Physical danger? Have you ever had a cramp in the back seat of a Chevy or a gear shift knob in a tender location? Most of today’s youth have never heard of mumble-peg let alone participated. Ask your grandfather if you don’t know what was involved. We didn’t go out to eat at school; we ate school lunch.
We were skillful. We drove and parked big cars with a stick shift. We could get eight in the car and at least two more in the trunk when we went to the drive-in. We didn’t need cyber dating, we had co-ed streaking and toga parties.
Our years have provided experience. We’ve had short hair, long hair and no hair. We saw the first Rolling Stones world tour and Star Wars I. We not only knew Elvis when he was alive, but when he was skinny.
We ate apples. They weren’t something in our back pocket. If someone needed a needle it was for a record player. If we hooked up we were fishing. We had birth control. It was called acne, and it was 100 percent.
We had designated drivers. Someone had to drive the car while the other three were mooning out the back window. We didn’t need to be continually entertained, even at bedtime. The best bedtime story when I was a kid: darkness. We didn’t need a psychologist to explain things. I once asked my Dad what dreams mean. His response, “It means you’re sleeping.”
When we said “no” to crack, it was a reminder to pull up our jeans.
Things were straightforward with our parents. My curfew was being on time for chores the next morning. My responsibilities were whatever needed to be done not just what I was told to do.
As a result, we learned how to deal with our children. When our daughter got to high school, boys started getting interested.
One called at 2 a.m. “Is Amanda there?”
“If you’re smart, you’re going to hang up right now,” I responded.
My wife, being the sweet person she is, said, “Bryan, you need to be nice.”
“Nice ends at midnight,” was my reply.
A week later he came by to pick up Amanda for a date. I met him at the door.
“Do you like my daughter?”
“Yes” he said.
“Just remember, this is my daughter, my baby girl, the light of my life. If you’re thinking about kissing her, hugging her, getting too ambitious in your car, just remember, I don’t have any problem going back to prison.”

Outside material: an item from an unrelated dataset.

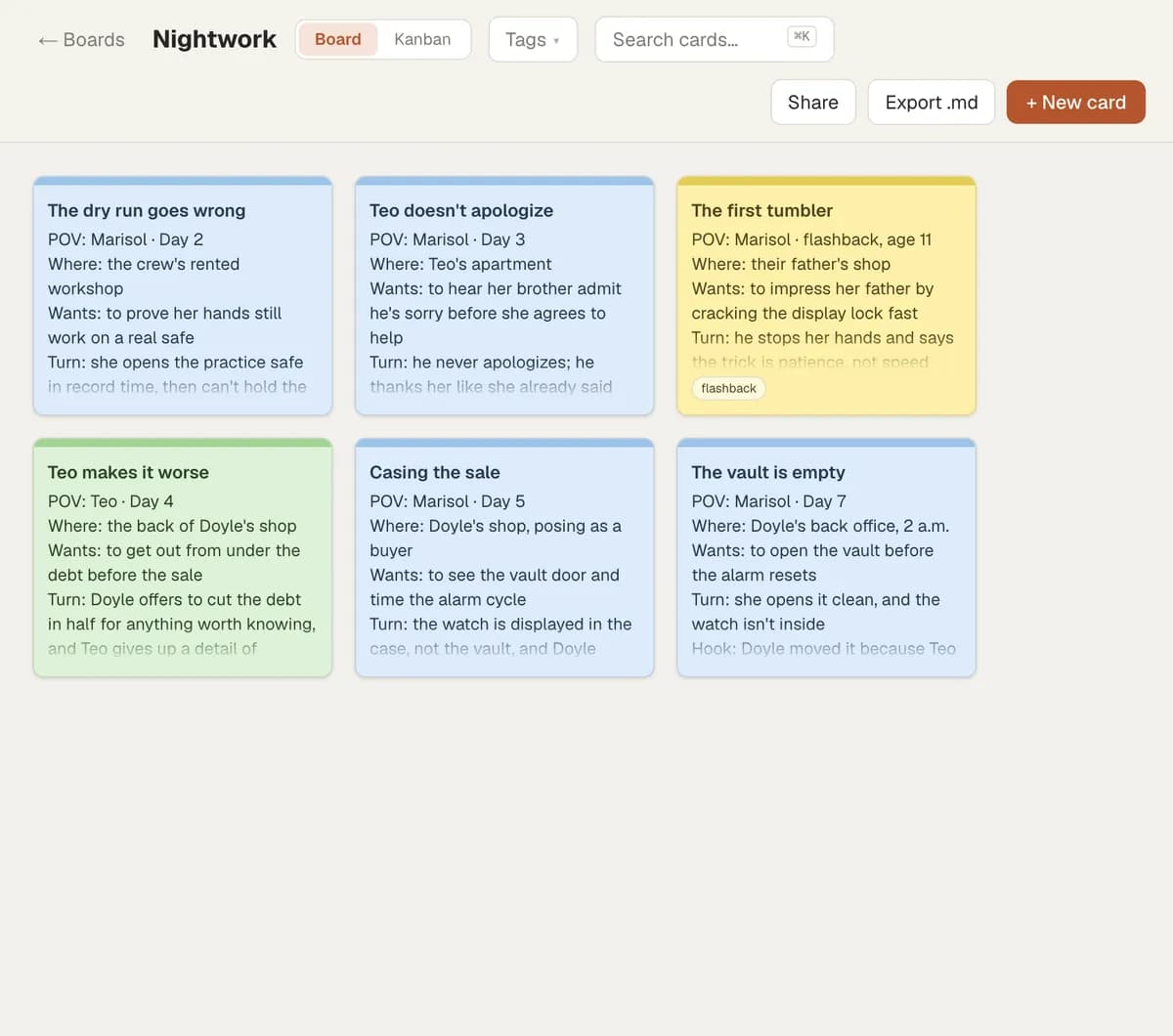Click the Share button
Image resolution: width=1173 pixels, height=1036 pixels.
813,102
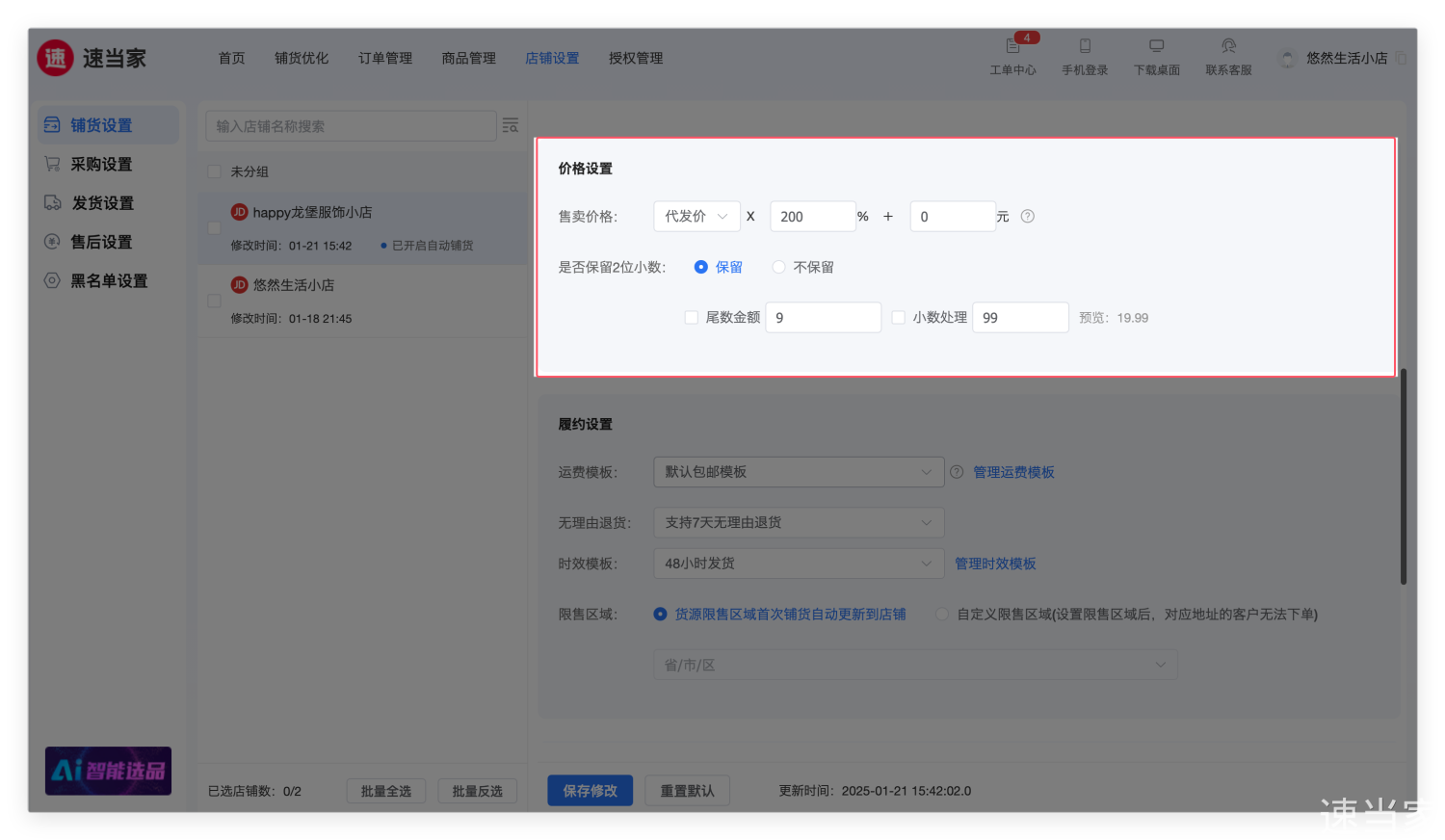Click the vertical scrollbar in settings panel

From our experience, we have learned to plan ahead. We go to 7-Eleven to get coffee before we stand in line at Starbucks. My wife, Kathy, was wearing a new locket, when her friend Janice asked if there was a memento inside. “Yes,” said my wife, “a lock of my husband’s hair.”
“But Bryan’s still alive,” said Janice.
“I know, but his hair is gone.”
We have learned to use our available resources. An elderly rancher, Hugh, bought a bull and complained, “All that bull does is eat grass. Won’t even look at a cow.” I suggested he take him to the vet. Next week, Hugh was much happier as he told me, “The vet gave him some pills and the bull serviced all my cows. Then he broke through the fence and bred my neighbor’s cows. He’s like a machine.” What kind of pills were they,” I asked. “I don’t know, but they taste like peppermint.”
Our retired neighbor Doug visited the doctor for a checkup. “Doug, you’re in great shape,” said the doctor afterward. “How do you do it?”
“Well,” said Doug, “I don’t drink, I don’t smoke, and the good Lord looks out for me. For weeks now, every time I go to the bathroom in the middle of the night, he turns on the light for me.”
Concerned, the doctor found Doug’s wife in the waiting room and told her what Doug said. “I don’t think there’s anything to worry about,” she said. “And on the bright side, it does explain who’s been peeing in the fridge.”
We can’t stop getting older, but as Will Rogers said, “We could certainly slow the aging process down if it had to work its way through Congress.”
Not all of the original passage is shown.